Gisteren besprak ik de situatie waarin per ongeluk geld naar iemand wordt overgemaakt, of bijvoorbeeld te veel geld wordt overgemaakt bij het doen van een betaling. Er kan dan sprake zijn van een onverschuldigde betaling. Sinds enkele jaren is er een nieuw artikel waar de nieuwe generatie juristen in toenemende mate mee te maken krijgt. Volgens prof. mr. Edgar du Perron kan dit nog eens een heel belangrijk artikel gaan worden. We hebben het dan over het artikel waarin het begrip ongerechtvaardigde verrijking een juridische vorm krijgt.
Sinds 1 januari 1992 hebben we te maken met nieuw vermogensrecht. Nieuw in het geschreven recht is het artikel 6:212 BW dat gaat over de onrechtmatige verrijking. Een onrechtmatige verrijking is een verrijking waarbij er naast iemand die ‘verrijkt’ is, ook iemand moet zijn die schade heeft geleden (de ‘verarmde’). Onder bepaalde voorwaarden kan de schade die de ‘verarmde’ geleden heeft, worden verhaald op de verreikte.
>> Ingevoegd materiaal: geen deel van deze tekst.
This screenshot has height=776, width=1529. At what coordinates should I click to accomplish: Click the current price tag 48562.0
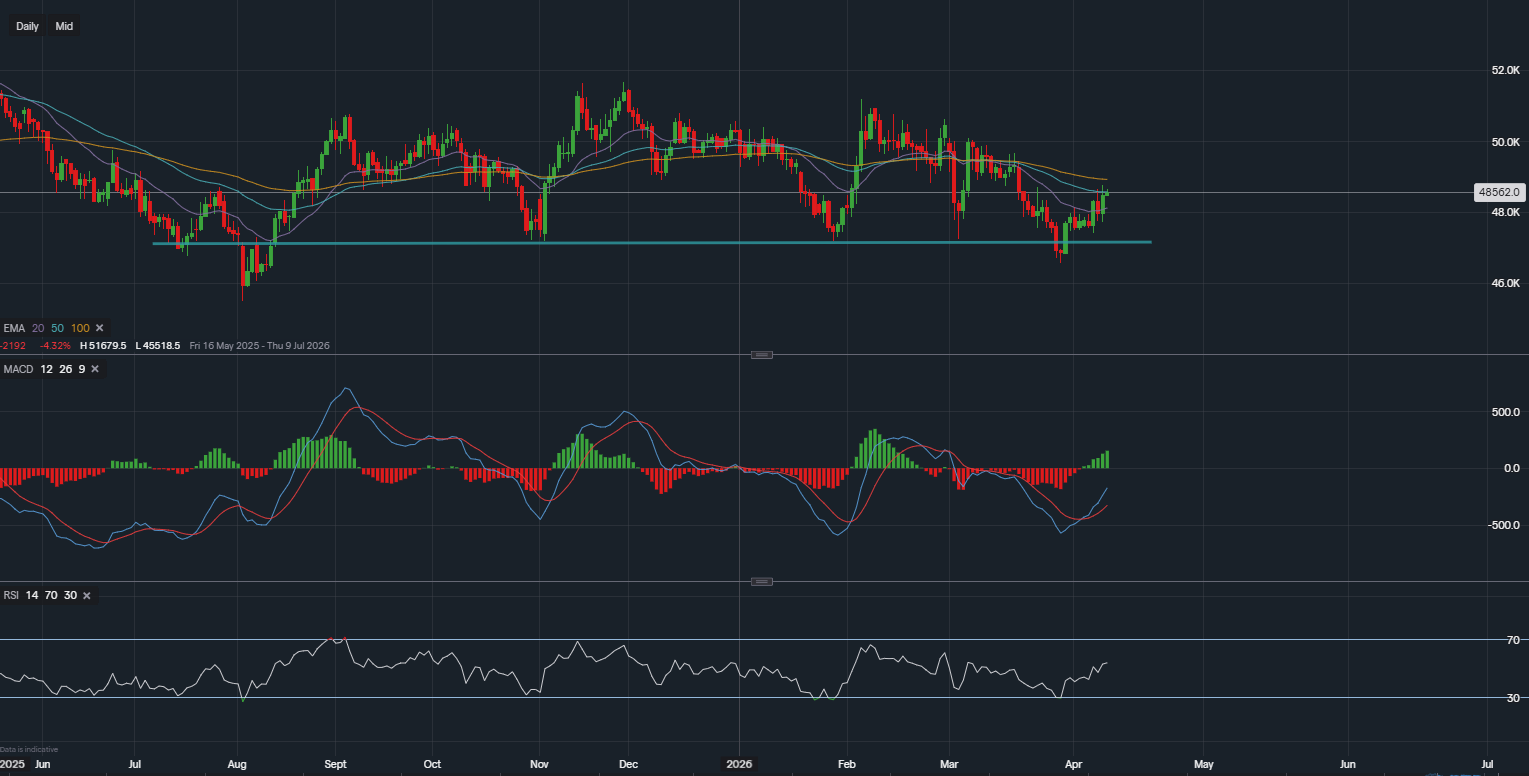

Aan welke voorwaarden moet een dergelijke eis in beginsel voldoen?
Er moet sprake zijn van:
- Een verrijking van iemand (de ‘verrijkte’)
- die in direct (en tevens een causaal) verband staat tot
- een verarmde
- waarbij de verrijking onrechtmatig moet zijn
- en de vordering tot schadevergoeding redelijk moet zijn.
Bovenstaande opsomming is natuurlijk een hele simplistische weergave van een complex geheel, maar geeft wel een duidelijke richting aan van de bepalingen die in het BW terug te vinden zijn over de ongerechtvaardigde verrijking.
Overigens is het zo dat de verrijking niet gelijk hoeft te staan aan de verarming. Het standaardvoorbeeld dat in veel literatuur terug te vinden is, is het volgende voorbeeld:
Voor een verzamelaar is een ontbrekend exemplaar in zijn verzameling vaak van (veel) grotere waarde dan voor de persoon die enkel dat exemplaar in bezit heeft.
Ik zal binnenkort deze pagina uitbreiden met enkele voorbeelden.